### TASK GOAL
Rewrite all the records with "carousel indicator bar" changed to "slideshow indicator bar" and everything else unchanged, leaving out the pictures.

______________________________

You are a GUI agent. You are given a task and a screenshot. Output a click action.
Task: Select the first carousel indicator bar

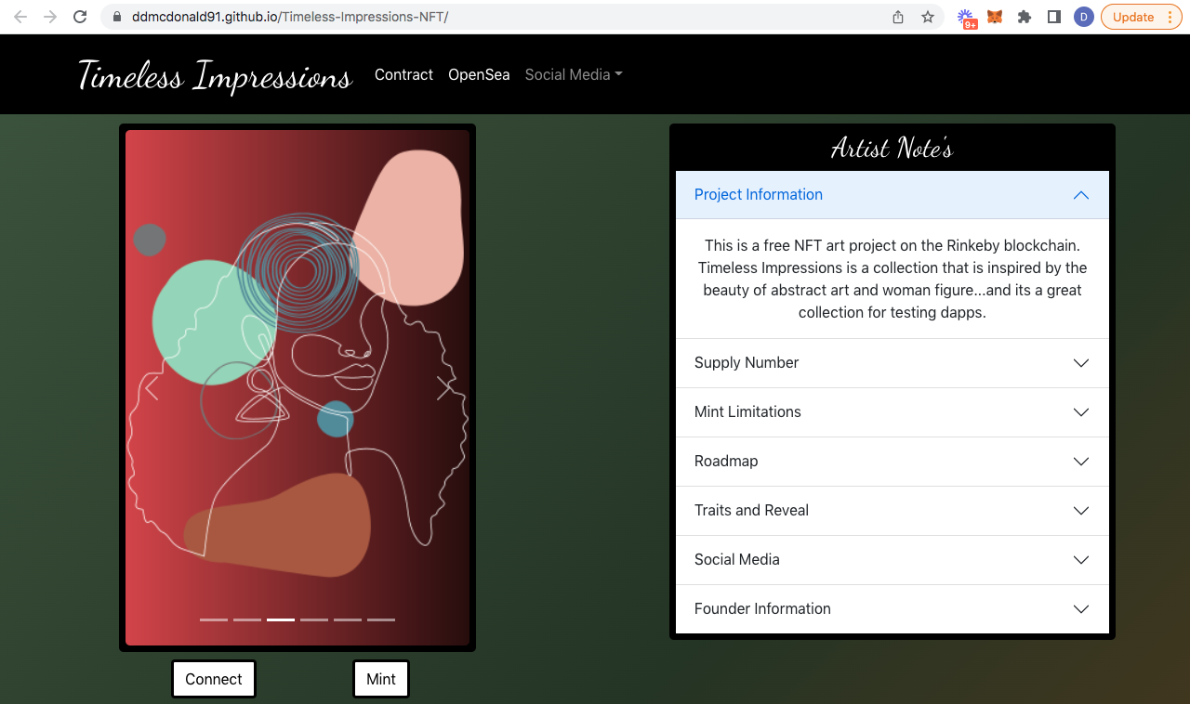213,619
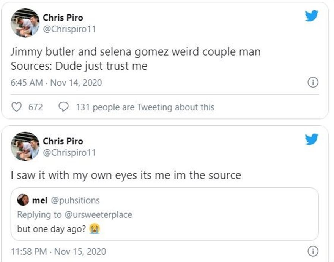Open Chris Piro's avatar in second tweet

(x=25, y=146)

______________________________

### ANSWER TO THIS PROBLEM
You are a GUI agent. You are given a task and a screenshot. Output a click action.
Task: Select the first slideshow indicator bar

213,619
Open Chris Piro's avatar in second tweet

(x=25, y=146)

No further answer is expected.